Many people are used to the two main characteristics of nationalism, founded on culture, including language (the German version) and politics (the French variant). Nonetheless, nationalism has more than a wide assortment of attributes, to which can be included ethnicity, group solidarity, self-representation, and identification. Precisely in such a sense, we will regard the ongoing processes of the disintegration of the Ukrainian state as marking Donbass Nationalism.

With the political character of the process being obvious enough, as in Lugansk, Donetsk, Slavyansk, and in other cities, we see a clear demonstration of political subjectivity. This subjectivity entered into the active phase of formation in the period of the conflict, just as how in Abkhazia and South Ossetia, the sharp rejection of the chauvinistic politics of the Georgian President Gamsakhurdia broke pockets of resistance and independence out from Georgia.

Similar aspirations of attaining political subjectivity can be observed in other regions of the world that are associated with the ethnic factor and have different methods of resolution. In Britain it is Irish and Scottish nationalism, in Spain, it is Basque and Catalan. Supporters of the assembly and creation of a united Ukrainian nation often intentionally forget about it, although an appeal to the national idea is precisely cited as an example of the European nationalist movement. It is obvious that Ukraine was doomed to different kinds of ethno-nationalism, even if it is based on its political geography – in relation to the other countries of Europe, the former Soviet republic is too big to be homogenous in the sense of a homogenized mass of national culture, history, and socio-political practices. It is clear that in addition to the artificial, and to a large measure, theoretical nationalism of the Banderites that is overflowing in Ukraine, there are other forms of identity – from the Ruthenian in the West to the Russian Imperial one in the East.

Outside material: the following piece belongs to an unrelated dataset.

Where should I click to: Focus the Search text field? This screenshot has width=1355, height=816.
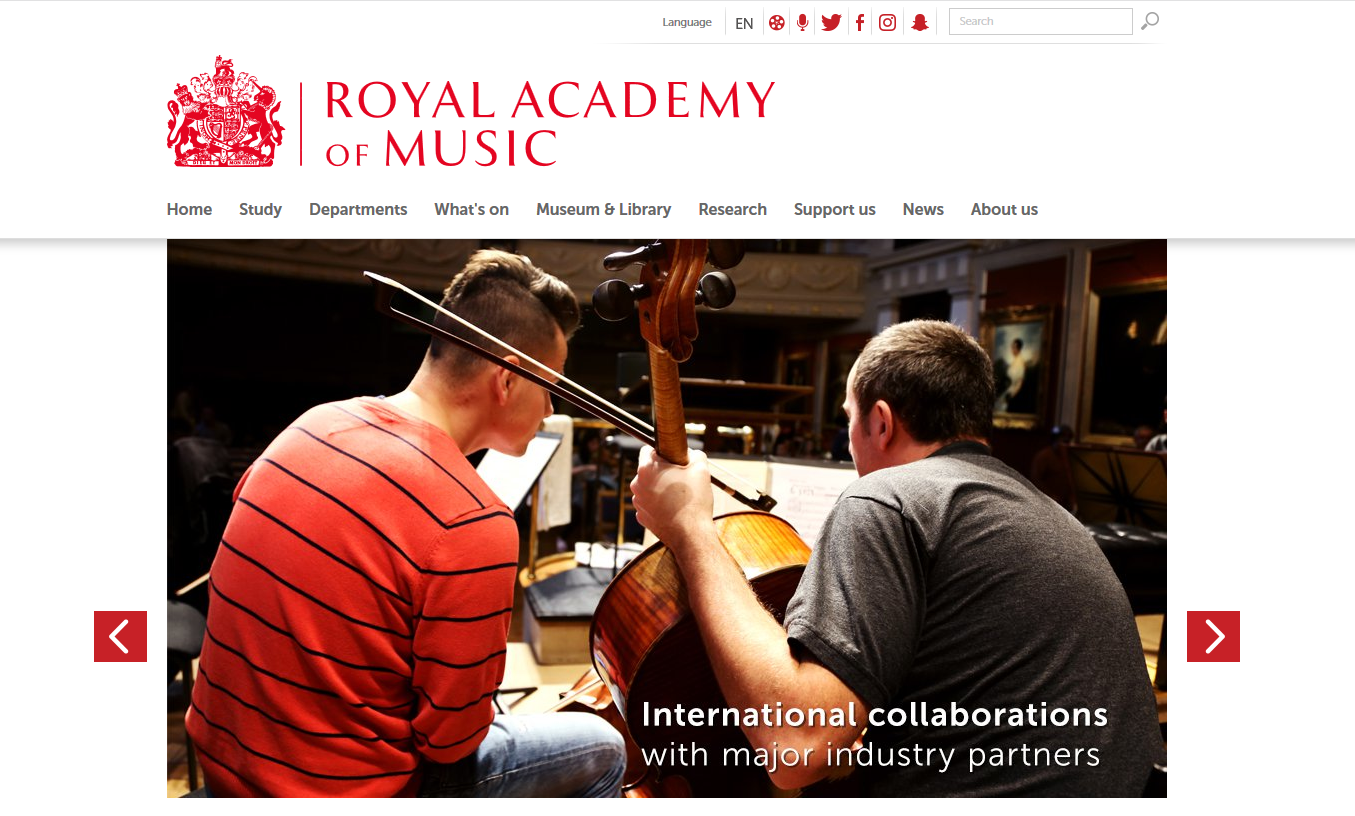1041,21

By typology, we can determined that Donbass Nationalism is a mixed type – it is situational, i.e. it has a constructivist specification, which prompted the action of the Kiev junta. Together with this, it is primordial, i.e. it has deep historical roots and what is properly called tacit knowledge. The inferiority of the Liberal-Galician politics of official Kiev for the past 10 years contributed to the embryo of Donbass Nationalism being able to grow and get stronger, however in different variations but rooted in a complete platform. If the federalization of Ukraine would have been held at that time, Ukraine may have avoided the current situation, in the framework of including state nationalism with various levels, languages, and cultures, we would see something similar to what is happening in the federal lands of Germany or the Swiss cantons (we consider such options given the frequent statements about the European choice of Ukraine and the vector of different political forces over the past 10-15 years), but this did not happen.

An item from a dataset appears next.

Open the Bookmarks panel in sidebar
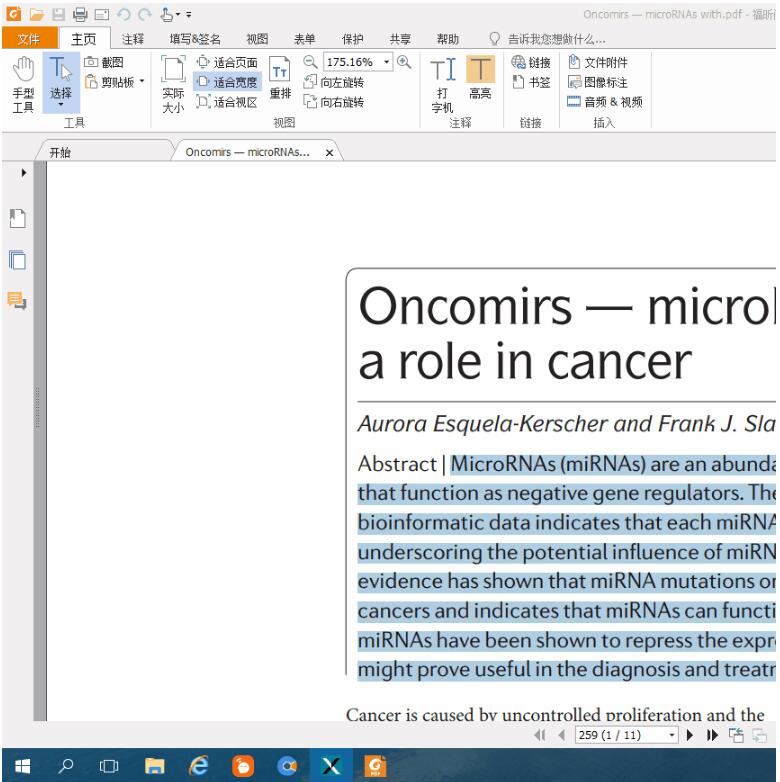Screen dimensions: 780x782 point(17,216)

As far as the primordial aspects most commonly placed in the support of various nationalist (and liberation) movements go, it is necessary to consider in detail all the historical phases that are associated with it and the single layer of continuity, all the while including our own mythology and historical memory. The first phase is associated with the proto-region, which does not have a clearly expressed contemporary state specification associated with the concept of sovereignty. Nevertheless, we can find such interesting factors like the Alanian (Sarmariac, Scythian) arrival on the lower Don (Tanais in Greek and Latin sources) and the upper Left Bank of the Dnieper and the northern Sea of Azov. Just as the Crimea in this context falls in the zone of the Hellenic world, Donbass is becoming a part of the Alanic-Samariac cultural circle. The second phase, dating back to the epoch of the Great Migration, gives evidence that numerous people passed through and lived in the examined territory. Apart from the Slavic and Turkic people that were here, there were the Pechenegs, Torks, Kumans, and the Berendeis, often known under the collective name of the Black Hoods (Karakalpaks). Their territory was part of the Khazar Khanate and later became part of the Golden Horde. The third phase was when the region was a zone contiguous to the peripheries of different powers, a kind of terra nullius, a Wild Field without an explicit state but where the interests of the conflicting and competing states (the Russian Empire, the Kingdom of Poland, the Crimean Khanate, and the Ottoman Empire) were able to collide in military conflict. It is enough to recall the letter of Ivan the Terrible to the Crimean Khan where he says that the Cossacks, having lived on that territory and troubled the Tatars, did not have such relations with Muscovy because they are a free people. But such limes cannot exist autonomously for long because important players are forced to set up control over the land, river, and sea communications, and also to create a buffer zone that protects the metropolis from all kinds of unexpected events.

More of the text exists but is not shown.